> **INSTRUCTIONS FOR THE TASK**: Report how many lines of the listing below contain the string "icon", treating uppercase and lowercase as distinct. Give only the number.

Data entries:
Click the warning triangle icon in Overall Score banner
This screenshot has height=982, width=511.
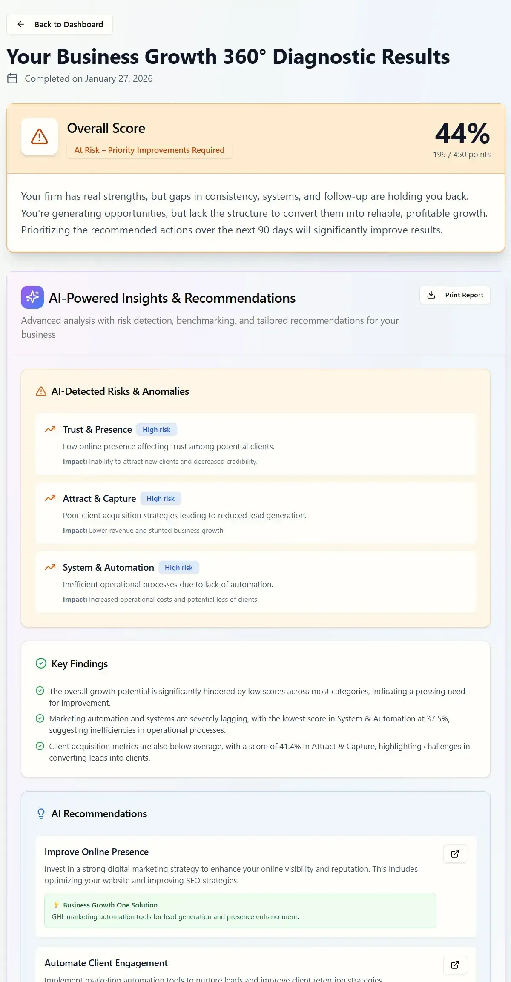tap(39, 136)
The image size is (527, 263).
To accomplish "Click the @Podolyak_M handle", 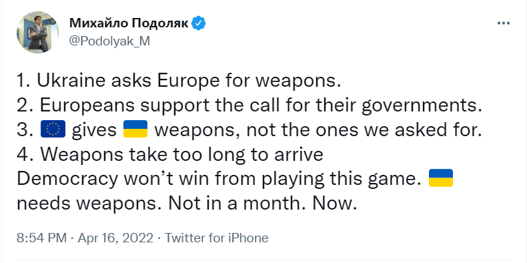I will (109, 41).
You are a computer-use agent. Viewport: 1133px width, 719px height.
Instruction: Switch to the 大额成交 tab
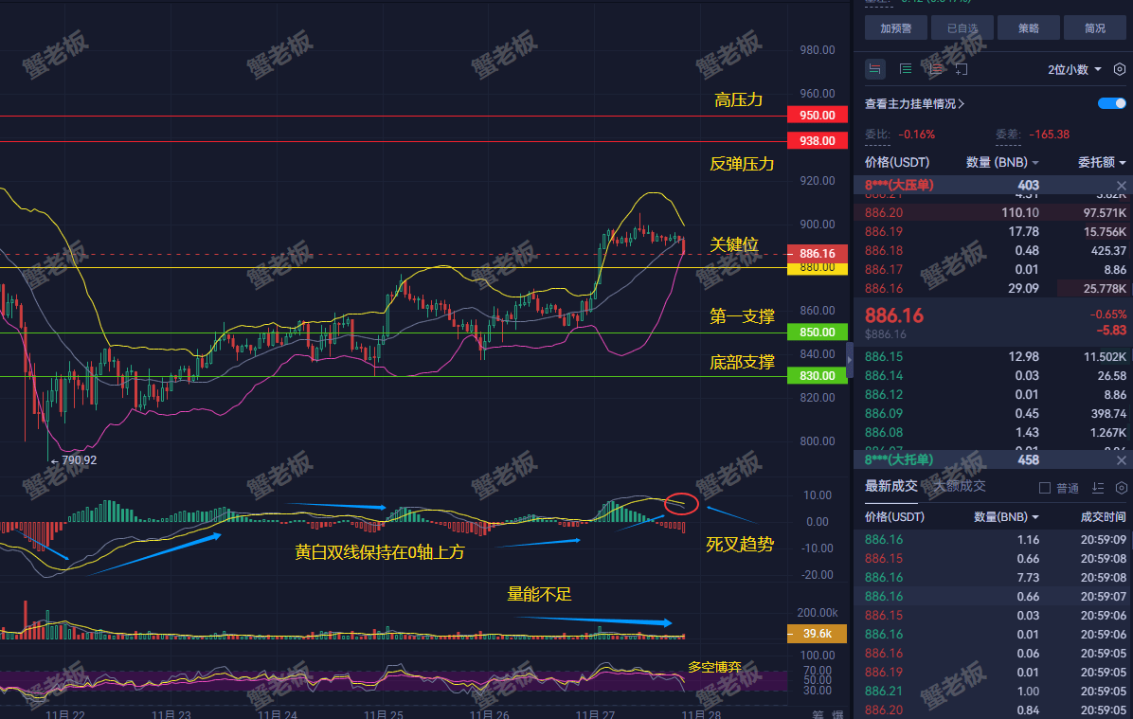point(960,486)
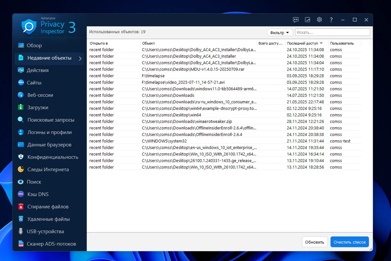Open the Фильтр dropdown
Viewport: 391px width, 261px height.
click(x=280, y=33)
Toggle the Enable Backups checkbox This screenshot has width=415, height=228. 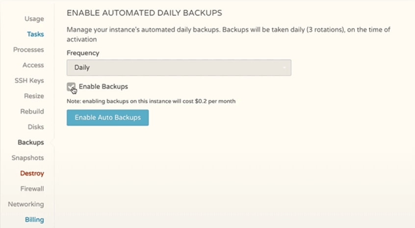(x=71, y=87)
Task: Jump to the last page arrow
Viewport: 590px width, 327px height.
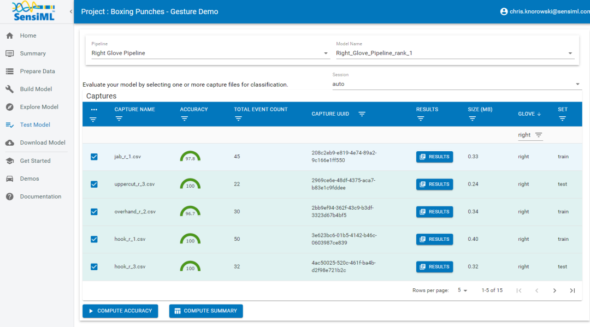Action: tap(572, 290)
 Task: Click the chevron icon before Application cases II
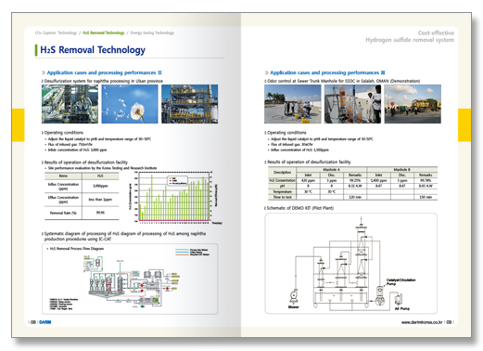tap(44, 72)
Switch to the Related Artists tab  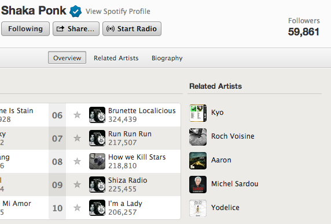pos(116,58)
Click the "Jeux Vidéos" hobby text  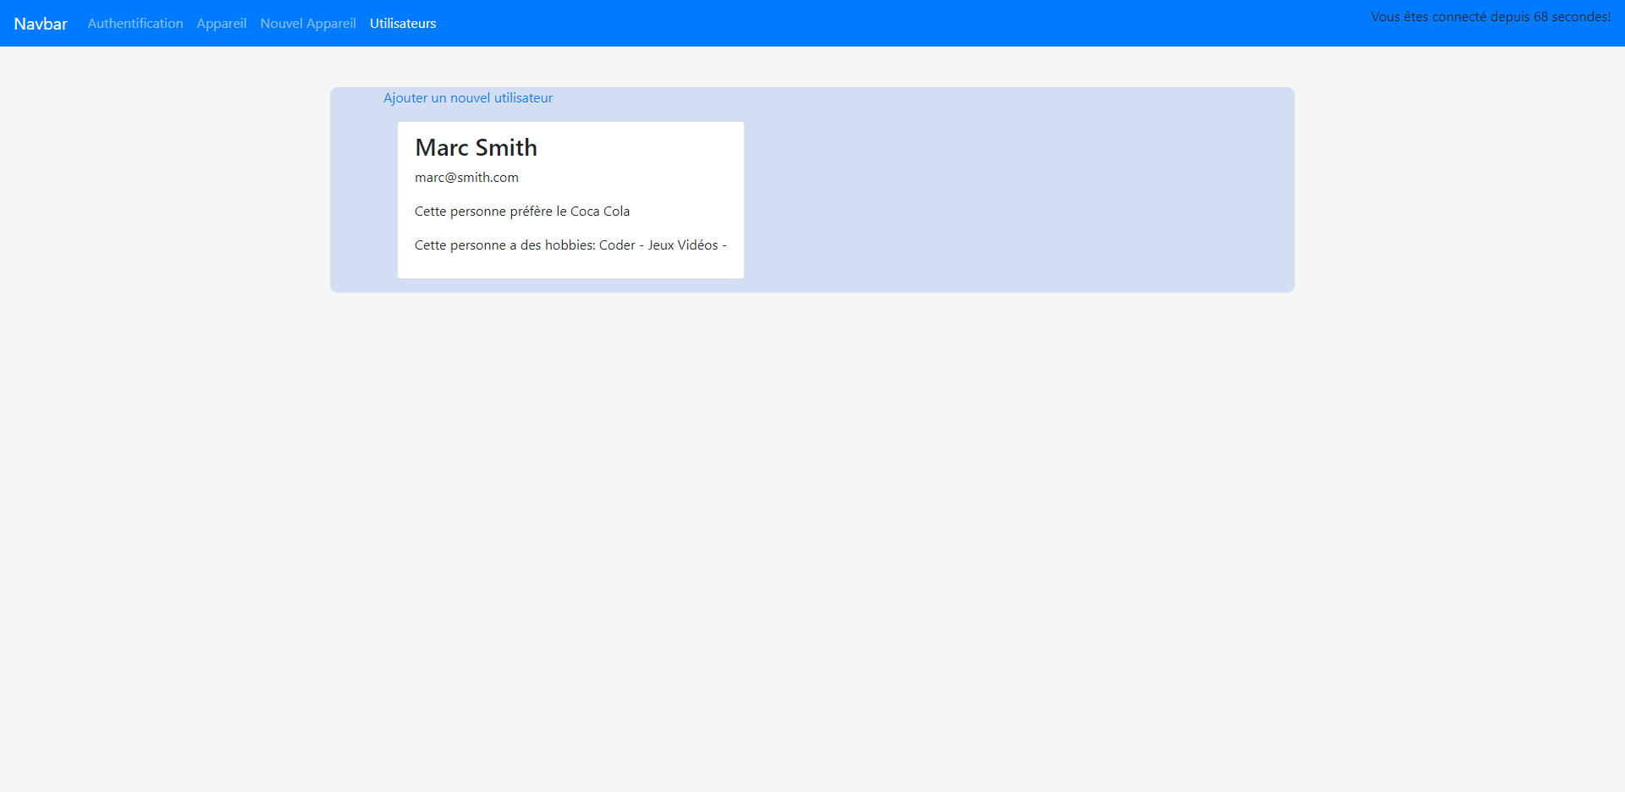682,245
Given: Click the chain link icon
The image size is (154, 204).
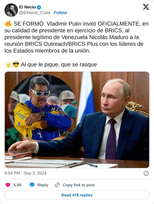Looking at the screenshot, I should pyautogui.click(x=57, y=185).
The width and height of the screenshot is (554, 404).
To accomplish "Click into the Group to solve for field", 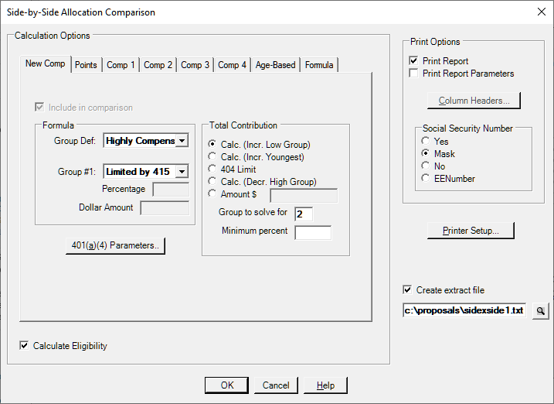I will 304,214.
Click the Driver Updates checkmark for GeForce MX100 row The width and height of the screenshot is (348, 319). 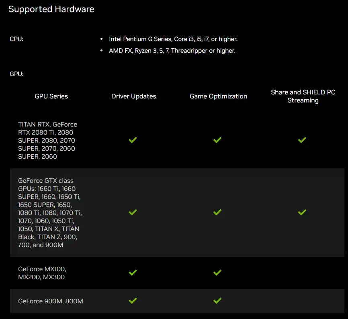pyautogui.click(x=133, y=272)
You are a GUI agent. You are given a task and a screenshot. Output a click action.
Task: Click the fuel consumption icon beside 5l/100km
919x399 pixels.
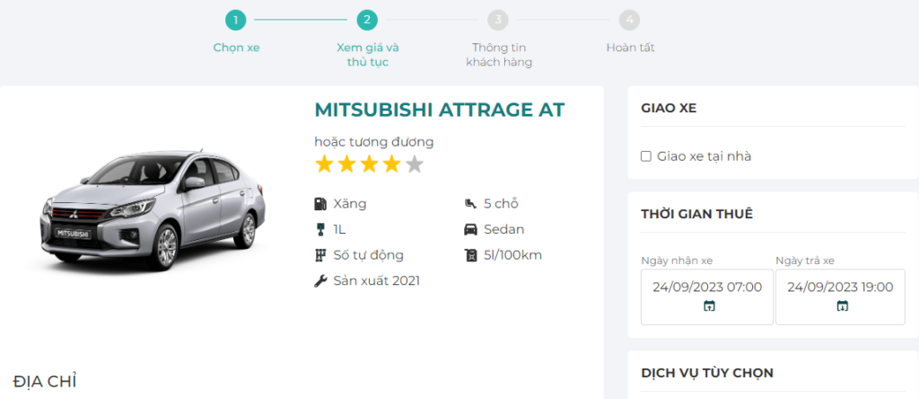(470, 255)
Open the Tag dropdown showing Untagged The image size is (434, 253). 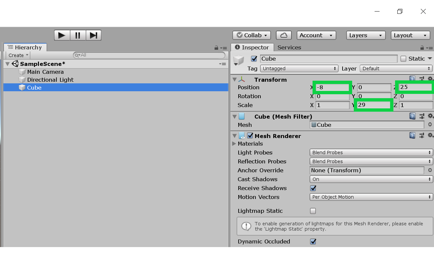tap(299, 69)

> **FULL SOLUTION**: 4